* [Requirements] Give back the entries from the line with "Expand the Еще three-dots menu" to the line with "Looking at the screenshot, I should click(x=1147, y=181).", with "image size" replaced by "frame size" everywhere and nothing else changed. Return only those lines.

* [Record extracts]
* * *
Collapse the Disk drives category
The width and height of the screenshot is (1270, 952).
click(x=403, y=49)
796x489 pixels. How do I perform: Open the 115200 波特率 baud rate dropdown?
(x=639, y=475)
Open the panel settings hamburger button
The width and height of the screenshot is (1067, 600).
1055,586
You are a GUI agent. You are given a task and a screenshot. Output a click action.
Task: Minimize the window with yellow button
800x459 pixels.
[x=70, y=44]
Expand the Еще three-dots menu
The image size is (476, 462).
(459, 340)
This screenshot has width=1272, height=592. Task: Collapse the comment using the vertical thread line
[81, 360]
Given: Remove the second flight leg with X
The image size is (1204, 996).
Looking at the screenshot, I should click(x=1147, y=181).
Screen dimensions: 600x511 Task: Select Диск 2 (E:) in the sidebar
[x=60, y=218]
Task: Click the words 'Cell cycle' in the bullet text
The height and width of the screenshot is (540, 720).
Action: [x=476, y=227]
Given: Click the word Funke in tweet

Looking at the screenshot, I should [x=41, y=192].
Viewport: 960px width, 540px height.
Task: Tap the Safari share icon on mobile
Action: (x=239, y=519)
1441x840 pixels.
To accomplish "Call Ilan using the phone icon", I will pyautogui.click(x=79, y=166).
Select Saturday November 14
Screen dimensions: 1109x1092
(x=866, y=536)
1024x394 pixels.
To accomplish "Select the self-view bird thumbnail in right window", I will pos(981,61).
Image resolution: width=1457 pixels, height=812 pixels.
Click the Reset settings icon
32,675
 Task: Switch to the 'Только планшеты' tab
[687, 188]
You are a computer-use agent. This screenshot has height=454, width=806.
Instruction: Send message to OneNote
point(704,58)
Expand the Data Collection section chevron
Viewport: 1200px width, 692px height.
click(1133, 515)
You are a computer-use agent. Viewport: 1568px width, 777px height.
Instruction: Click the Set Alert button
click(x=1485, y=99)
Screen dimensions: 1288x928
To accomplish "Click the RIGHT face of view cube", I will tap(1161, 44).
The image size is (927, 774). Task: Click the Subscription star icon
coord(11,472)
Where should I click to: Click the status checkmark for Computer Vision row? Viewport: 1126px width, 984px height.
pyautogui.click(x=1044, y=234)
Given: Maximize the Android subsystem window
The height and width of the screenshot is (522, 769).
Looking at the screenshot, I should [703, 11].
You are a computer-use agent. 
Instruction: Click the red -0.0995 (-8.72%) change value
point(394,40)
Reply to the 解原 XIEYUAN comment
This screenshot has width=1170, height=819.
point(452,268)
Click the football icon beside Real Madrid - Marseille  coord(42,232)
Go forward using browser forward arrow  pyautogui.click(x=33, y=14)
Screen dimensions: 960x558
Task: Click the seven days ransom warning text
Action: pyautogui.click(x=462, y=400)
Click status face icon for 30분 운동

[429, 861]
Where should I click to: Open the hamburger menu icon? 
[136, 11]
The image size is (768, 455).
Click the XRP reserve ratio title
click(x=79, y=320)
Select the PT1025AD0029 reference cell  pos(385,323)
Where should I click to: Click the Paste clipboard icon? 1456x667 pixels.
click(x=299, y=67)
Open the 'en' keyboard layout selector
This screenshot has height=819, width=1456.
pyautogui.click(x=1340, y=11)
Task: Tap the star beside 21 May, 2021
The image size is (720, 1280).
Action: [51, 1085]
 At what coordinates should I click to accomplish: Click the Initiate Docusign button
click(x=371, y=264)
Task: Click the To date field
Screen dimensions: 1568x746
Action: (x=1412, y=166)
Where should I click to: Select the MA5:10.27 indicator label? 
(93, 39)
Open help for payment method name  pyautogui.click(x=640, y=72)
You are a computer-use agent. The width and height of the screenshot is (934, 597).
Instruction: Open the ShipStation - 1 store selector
* * *
* [Output below]
Expand the Еще three-dots menu
The frame size is (476, 462).
(459, 340)
This screenshot has width=1272, height=592. Task: Collapse the comment using the vertical thread line
[81, 360]
Given: Remove the second flight leg with X
The frame size is (1204, 996).
Looking at the screenshot, I should click(x=1147, y=181).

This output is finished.